I'll wait to get really introspective on this entire process until it's officially over, but looking at the point I'm at now and where I've come from, I've been pretty happy with all of it. Cancer is a bit of a roadbump, but it really hasn't been the "show-stopping event" that I thought it might be. Total tally, over the course of my diagnosis, surgery and treatments, I think I've missed four days of work. During that time, I also managed to get through my 135-hour EMT course (although it's not finished...my final test will be a couple weeks after treatment ends), launch a couple of new projects at work and continue the minimum amount of updates on my Civil War-era house that allow me to feel not completely worthless. Of course, nearly all of my productivity happened on weeks where I wasn't going through "marathon chemo," but I'm still happy with how it's been going.

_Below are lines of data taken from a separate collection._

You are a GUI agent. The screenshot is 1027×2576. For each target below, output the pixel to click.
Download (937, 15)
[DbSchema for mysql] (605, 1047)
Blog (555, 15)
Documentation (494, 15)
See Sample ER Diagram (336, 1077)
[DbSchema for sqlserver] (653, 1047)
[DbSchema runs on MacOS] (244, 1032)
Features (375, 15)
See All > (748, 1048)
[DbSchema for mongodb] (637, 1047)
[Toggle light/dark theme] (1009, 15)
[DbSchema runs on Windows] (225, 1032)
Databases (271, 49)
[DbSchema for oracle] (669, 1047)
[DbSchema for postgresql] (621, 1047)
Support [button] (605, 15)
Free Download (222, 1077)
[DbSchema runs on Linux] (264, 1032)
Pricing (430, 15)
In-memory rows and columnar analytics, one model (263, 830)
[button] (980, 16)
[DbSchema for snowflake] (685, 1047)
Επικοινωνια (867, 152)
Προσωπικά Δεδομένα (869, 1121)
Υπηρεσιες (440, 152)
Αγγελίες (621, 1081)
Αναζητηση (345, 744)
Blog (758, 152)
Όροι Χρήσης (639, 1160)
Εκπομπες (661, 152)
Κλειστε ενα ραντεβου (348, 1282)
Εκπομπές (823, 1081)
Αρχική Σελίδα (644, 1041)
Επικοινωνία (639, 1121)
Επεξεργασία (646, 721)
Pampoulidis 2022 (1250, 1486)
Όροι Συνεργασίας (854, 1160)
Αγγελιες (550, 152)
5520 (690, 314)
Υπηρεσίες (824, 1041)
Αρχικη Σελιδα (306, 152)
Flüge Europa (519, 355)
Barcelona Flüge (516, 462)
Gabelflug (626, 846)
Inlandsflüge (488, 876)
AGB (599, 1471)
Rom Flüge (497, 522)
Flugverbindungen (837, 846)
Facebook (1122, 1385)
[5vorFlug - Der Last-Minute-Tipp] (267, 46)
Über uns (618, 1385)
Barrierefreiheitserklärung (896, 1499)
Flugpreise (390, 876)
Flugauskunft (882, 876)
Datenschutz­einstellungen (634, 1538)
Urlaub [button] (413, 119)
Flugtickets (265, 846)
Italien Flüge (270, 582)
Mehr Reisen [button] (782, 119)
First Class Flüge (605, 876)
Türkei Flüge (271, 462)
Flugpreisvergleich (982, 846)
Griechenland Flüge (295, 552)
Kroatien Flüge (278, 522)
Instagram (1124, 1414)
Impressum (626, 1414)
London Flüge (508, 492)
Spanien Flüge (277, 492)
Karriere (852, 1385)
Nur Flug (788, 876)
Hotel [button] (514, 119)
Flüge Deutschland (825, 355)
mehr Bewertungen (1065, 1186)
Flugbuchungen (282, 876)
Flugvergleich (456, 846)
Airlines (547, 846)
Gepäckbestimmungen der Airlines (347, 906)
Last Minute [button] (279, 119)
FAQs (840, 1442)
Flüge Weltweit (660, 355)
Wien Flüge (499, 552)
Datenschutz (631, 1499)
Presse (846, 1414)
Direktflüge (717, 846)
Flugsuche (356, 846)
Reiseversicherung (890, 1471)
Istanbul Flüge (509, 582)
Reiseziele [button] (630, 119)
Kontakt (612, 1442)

So that's where I'm at right now. Nearly back to normal, excited to eat large amounts of food this Thursday, and counting down the days until my final treatment is over and I can get that last CT scan to see if my cancer is totally gone. If it's not, no biggie...I know now that I can handle chemo (even with some nausea) and if it requires surgery, so be it. It's not like there's anything more I can be doing, and if this experience has taught me anything, it's that you can only do so much with what life deals you. An obstacle isn't made any easier to overcome by worrying, crying, griping or getting angry. The only thing I've found that makes a tough situation easier is laughing about it and doing what you've got to do to put it behind you.